Work request: Reproduce the listing exactly. Omit pictures.

Task inputs:
§

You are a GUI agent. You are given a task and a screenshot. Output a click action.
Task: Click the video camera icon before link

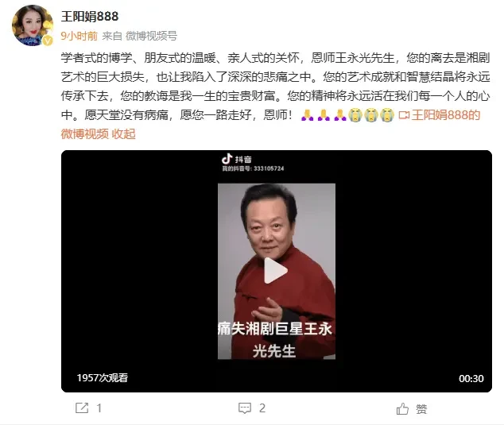pos(404,115)
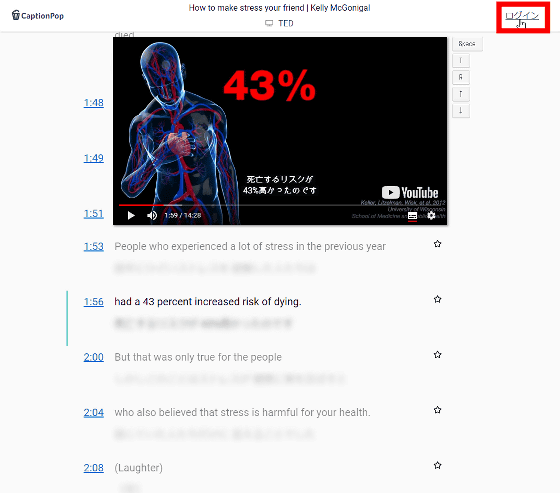Image resolution: width=560 pixels, height=493 pixels.
Task: Star the '(Laughter)' caption line
Action: point(438,465)
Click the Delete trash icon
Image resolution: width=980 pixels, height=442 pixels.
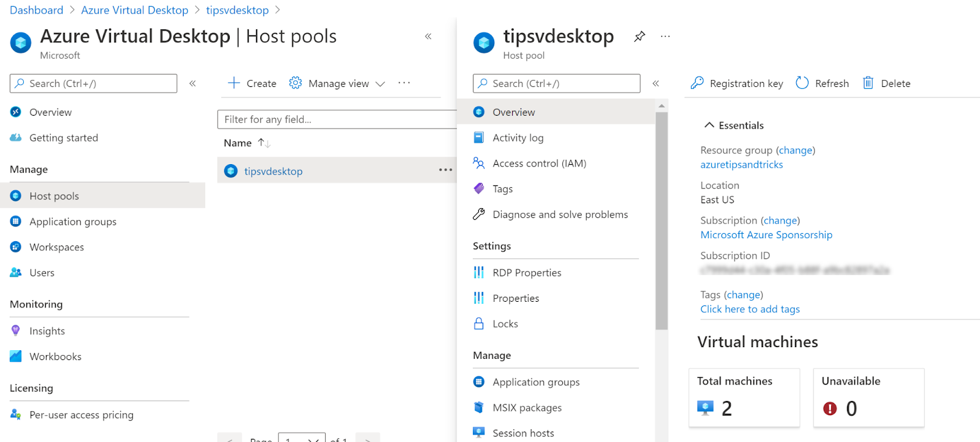[x=868, y=83]
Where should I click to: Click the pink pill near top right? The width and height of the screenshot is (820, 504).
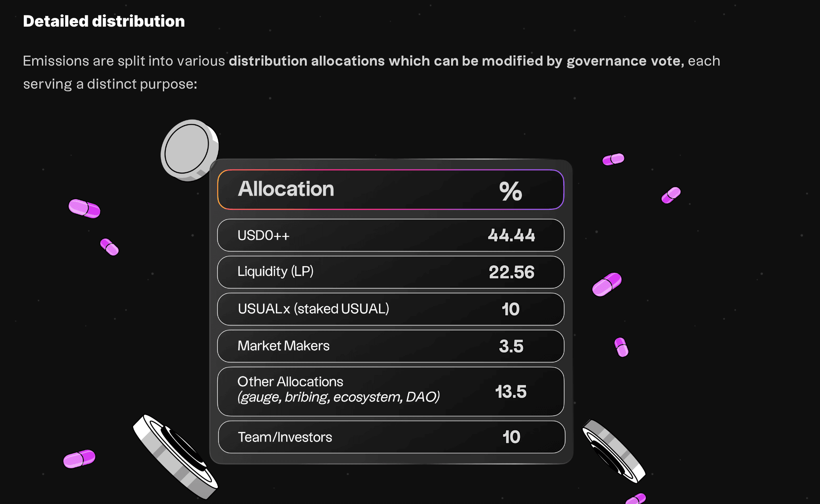(x=613, y=159)
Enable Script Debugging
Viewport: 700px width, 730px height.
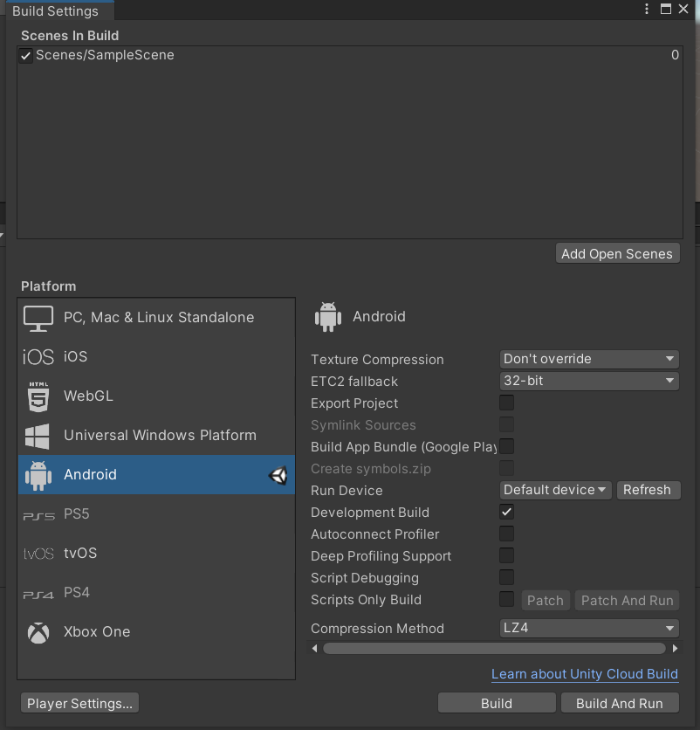pos(506,577)
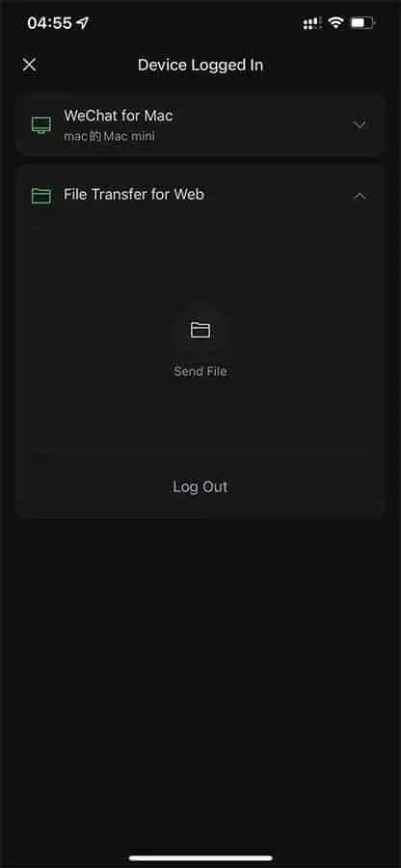Log out of File Transfer for Web
Screen dimensions: 401x868
tap(201, 487)
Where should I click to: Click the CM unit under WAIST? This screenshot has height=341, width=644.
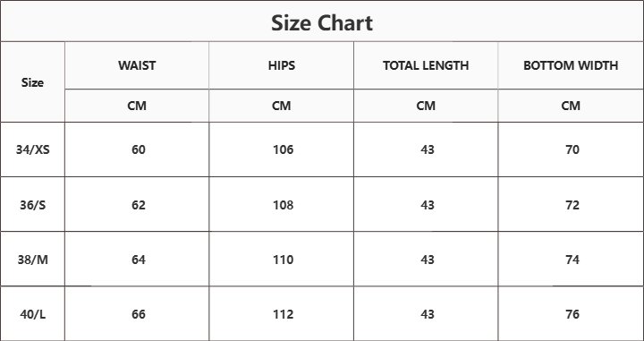pos(137,106)
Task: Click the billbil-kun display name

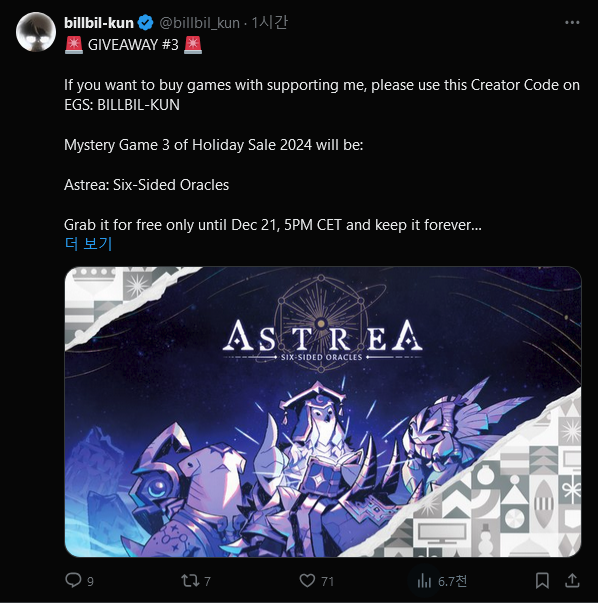Action: [x=99, y=23]
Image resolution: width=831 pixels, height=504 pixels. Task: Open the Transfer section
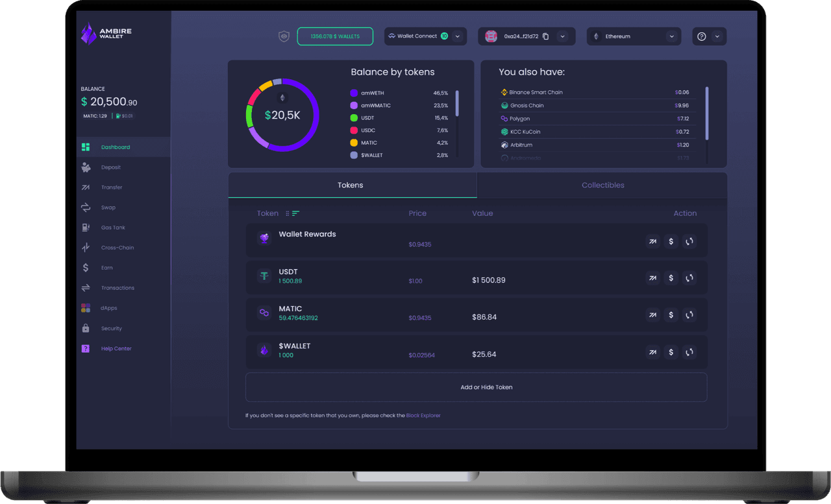(x=111, y=187)
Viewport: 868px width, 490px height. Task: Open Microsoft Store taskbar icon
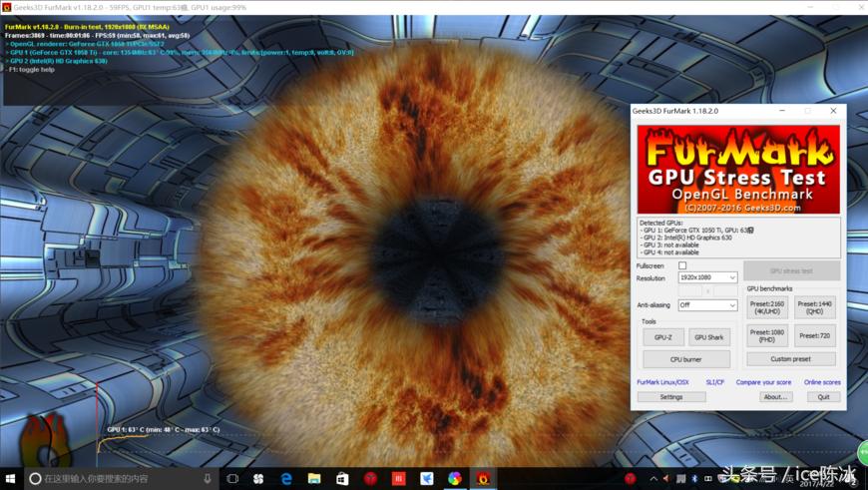342,479
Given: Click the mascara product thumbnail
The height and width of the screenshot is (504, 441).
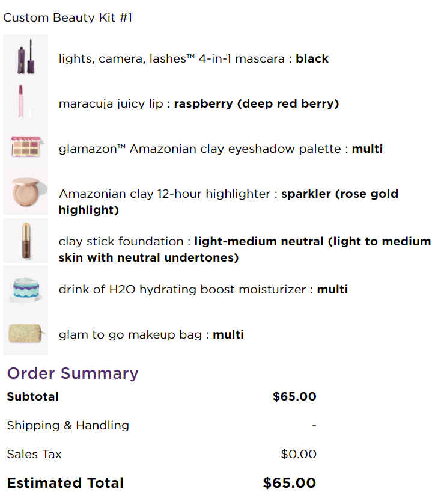Looking at the screenshot, I should (25, 57).
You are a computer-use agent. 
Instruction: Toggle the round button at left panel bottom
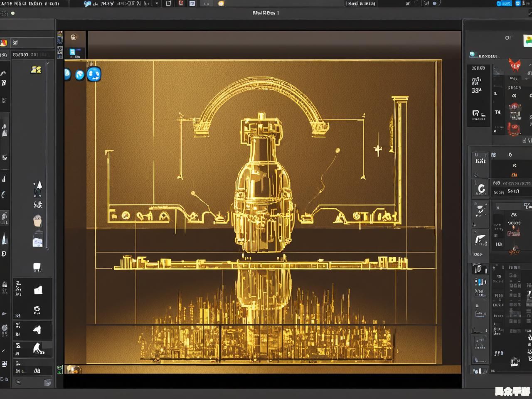coord(18,382)
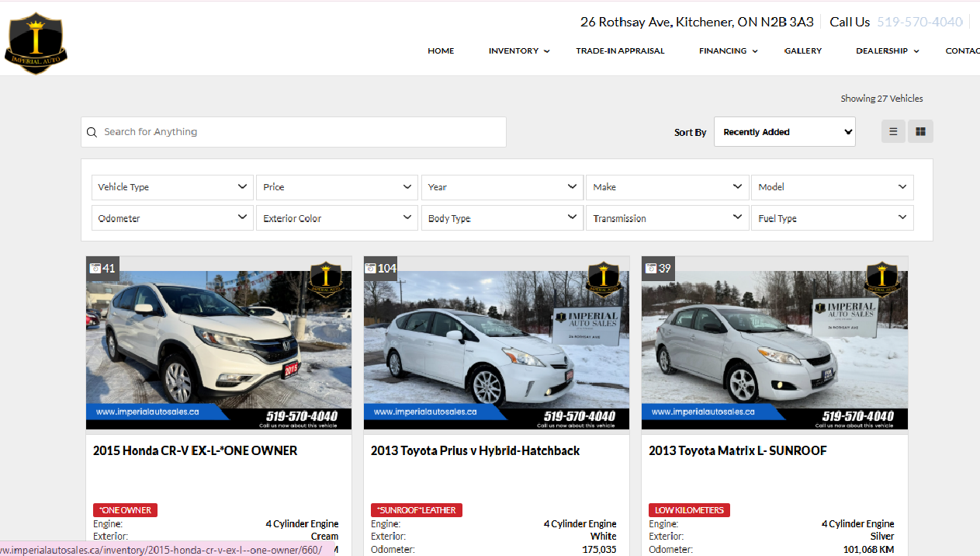Click the Imperial Auto logo
Image resolution: width=980 pixels, height=556 pixels.
click(36, 43)
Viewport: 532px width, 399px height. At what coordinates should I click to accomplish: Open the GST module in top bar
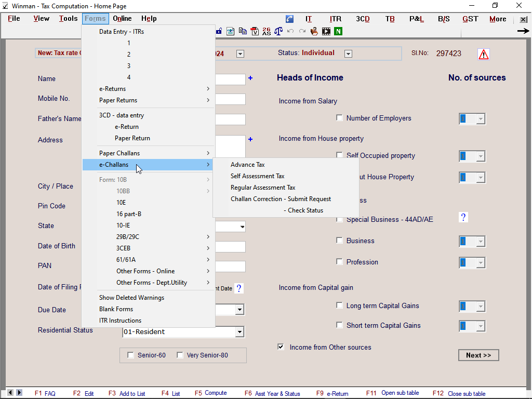pos(470,19)
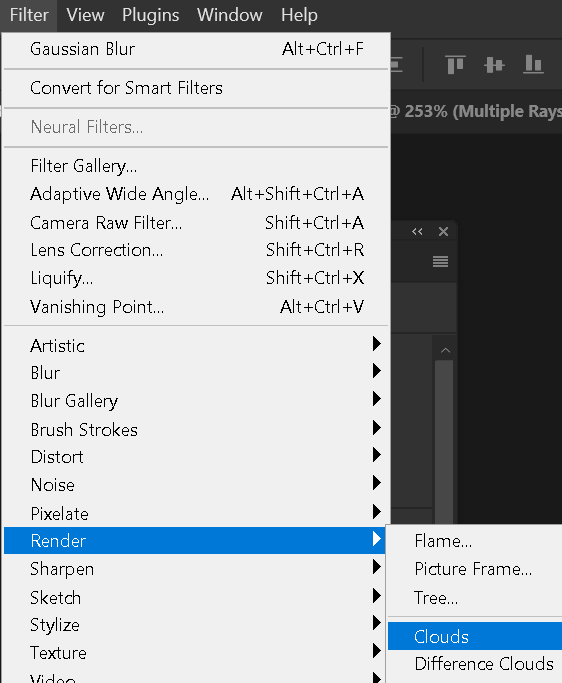This screenshot has height=683, width=562.
Task: Expand the Distort filter submenu
Action: 195,456
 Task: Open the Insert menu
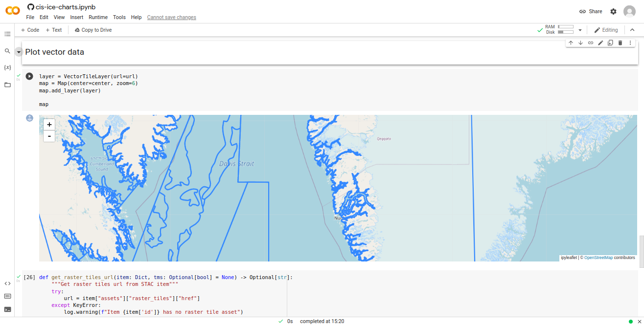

§

Response:
You are a GUI agent. You are given a task and a screenshot. Output a click action.
Task: Click the video camera icon before link

pos(404,115)
Image resolution: width=560 pixels, height=493 pixels.
Task: Star the '(Laughter)' caption line
Action: point(438,465)
Click the Delete trash icon
Image resolution: width=980 pixels, height=442 pixels.
[x=868, y=83]
Where should I click to: Click the pink pill near top right? The width and height of the screenshot is (820, 504).
(x=613, y=159)
Enable Script Debugging
Viewport: 700px width, 730px height.
pos(506,577)
Log out of File Transfer for Web
Screen dimensions: 401x868
tap(201, 487)
Where should I click to: Click the CM unit under WAIST? This screenshot has height=341, width=644.
pos(137,106)
Task: Click the billbil-kun display name

Action: [x=99, y=23]
Image resolution: width=831 pixels, height=504 pixels. Task: Open the Transfer section
(x=111, y=187)
Viewport: 868px width, 490px height. Task: Open Microsoft Store taskbar icon
342,479
Given: Click the mascara product thumbnail
The height and width of the screenshot is (504, 441).
Looking at the screenshot, I should (25, 57).
You are a computer-use agent. 
Instruction: Toggle the round button at left panel bottom
coord(18,382)
Click the Imperial Auto logo
Image resolution: width=980 pixels, height=556 pixels.
click(36, 43)
Viewport: 532px width, 399px height. At what coordinates should I click to accomplish: Open the GST module in top bar
pos(470,19)
This screenshot has height=683, width=562.
Task: Expand the Distort filter submenu
Action: 195,456
 Task: Open the Insert menu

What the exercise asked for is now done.